* REQUESTS
(1) Copy the newsletter word for word, everything from "Let It Be Sunday, 413!" down to "air things out.".
(2) According to the newsletter, which book by Mary Laura Philpott is now out in paperback?

* PASSAGE

** BEGIN **

Don’t Honk At Me I’m Already Crying

Let It Be Sunday, 413!

Hi, internet pals. I don’t know where you live, but I live in Nashville, and let me tell you, I am not live-laugh-loving right now. This is a city in both mourning and cautious celebration. It’s been a lot to take in these past few weeks. I’ve tried to keep it fairly light in the links this week, although my heart is anything but. As always, thank you for being here and making space for me to air things out.

Xoxo,

Kim

• I’m new-ish to working with a personal stylist, so I was excited to profile Kina Monet for the Nashville Scene. We talk about Kina’s work, the origins of her love of vintage and her favorite places to shop. P.S. Kina can work with you virtually if you live outside Nashville.

• “I keep my eyes on the South for a lot of reasons. This is my home. It is the region of this nation’s original sin. Nothing about the future of this country can be resolved unless it is first resolved here,” writes Tressie McMillan Cottom for The New York Times.

• Good news for those of you who like to wait on the paperback release of your favorite books. Mary Laura Philpott’s latest book, Bomb Shelter, is now in paperback! (Bookshop.org)

** END **

* INFORMATION SHOWN
** BEGIN **

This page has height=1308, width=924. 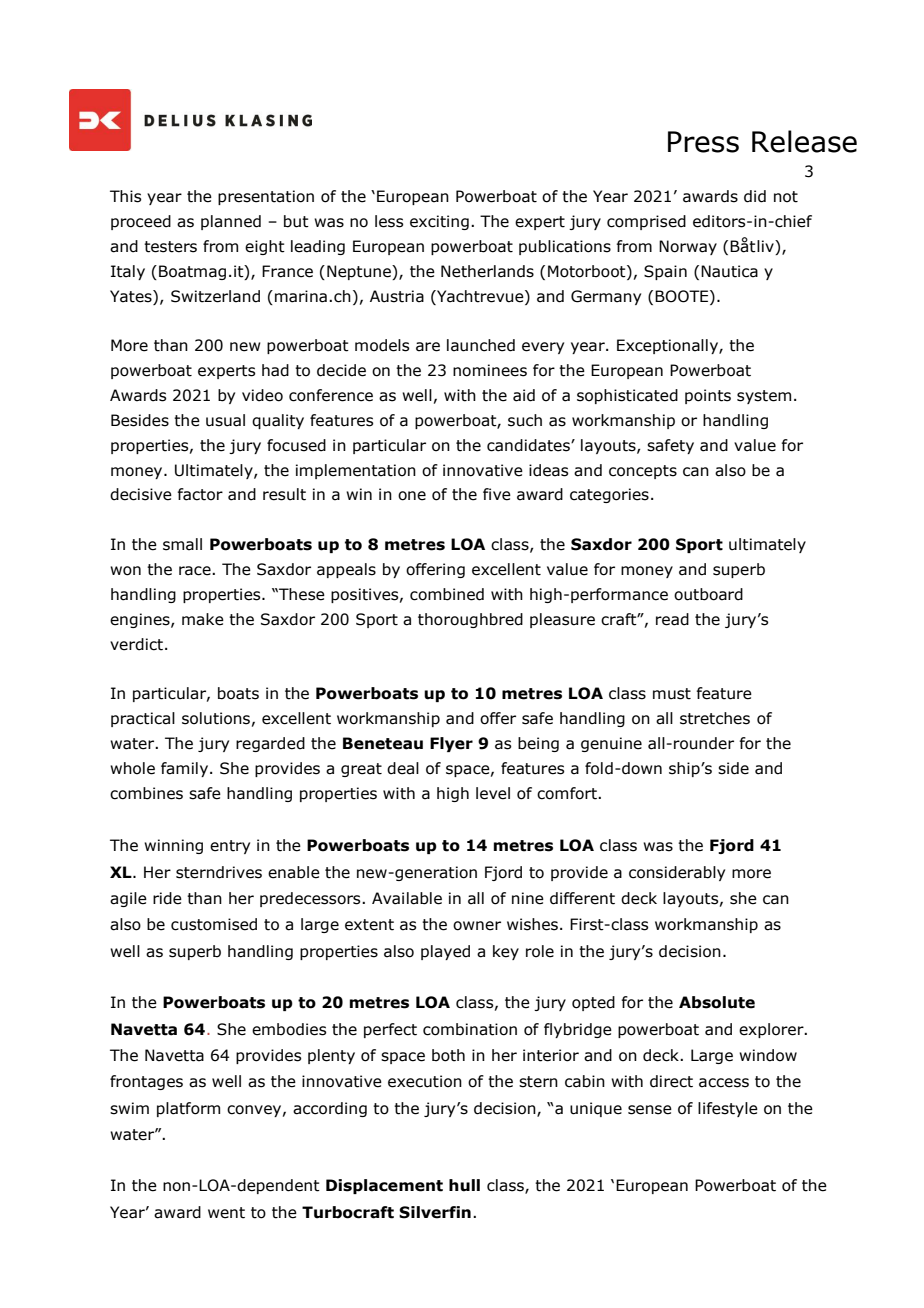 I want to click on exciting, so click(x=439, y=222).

** END **
** BEGIN **

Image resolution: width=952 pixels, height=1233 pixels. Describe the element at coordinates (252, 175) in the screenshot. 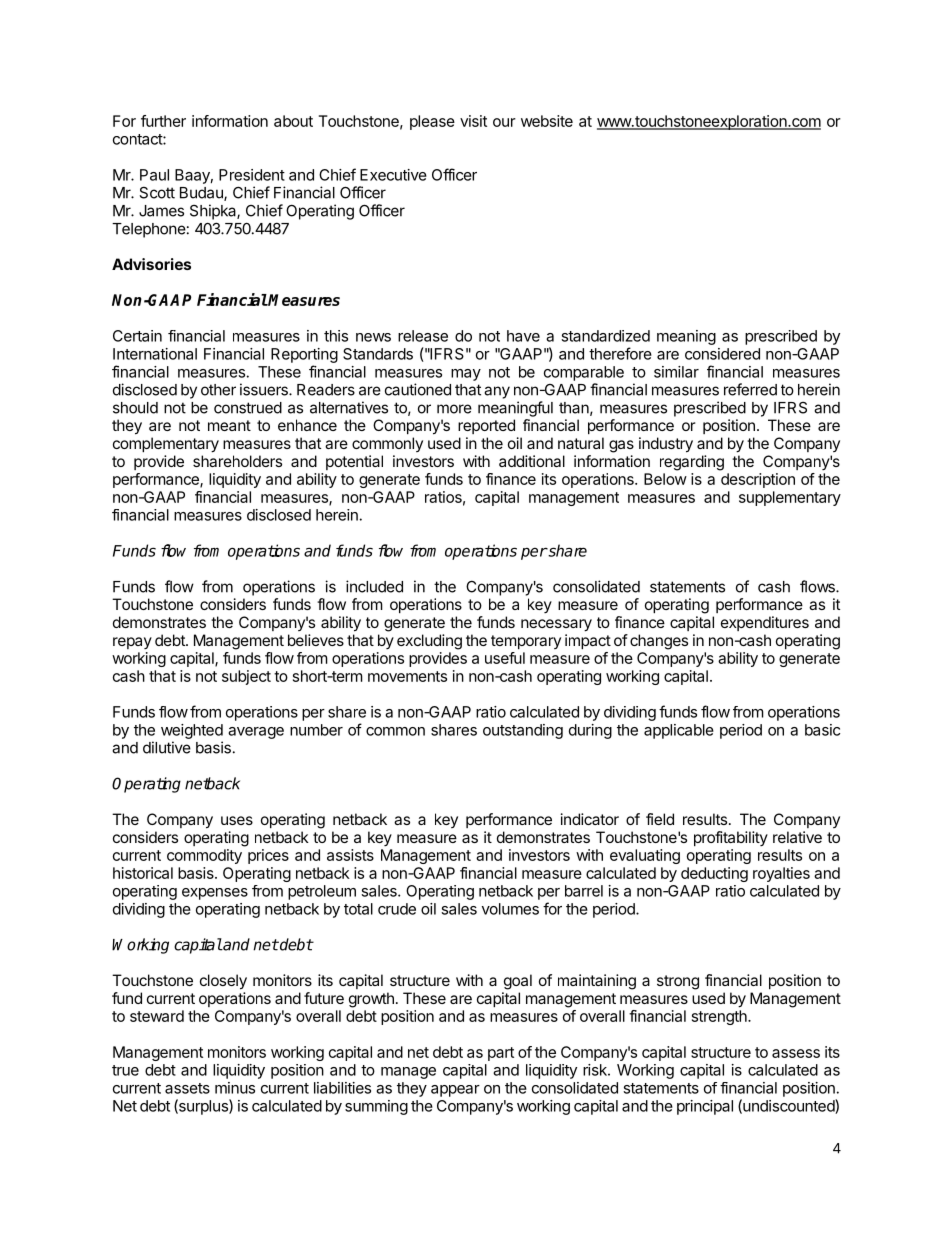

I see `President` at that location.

** END **

* ANSWERS TO THE EXERCISES
(1)
Let It Be Sunday, 413!

Hi, internet pals. I don’t know where you live, but I live in Nashville, and let me tell you, I am not live-laugh-loving right now. This is a city in both mourning and cautious celebration. It’s been a lot to take in these past few weeks. I’ve tried to keep it fairly light in the links this week, although my heart is anything but. As always, thank you for being here and making space for me to air things out.

(2) Bomb Shelter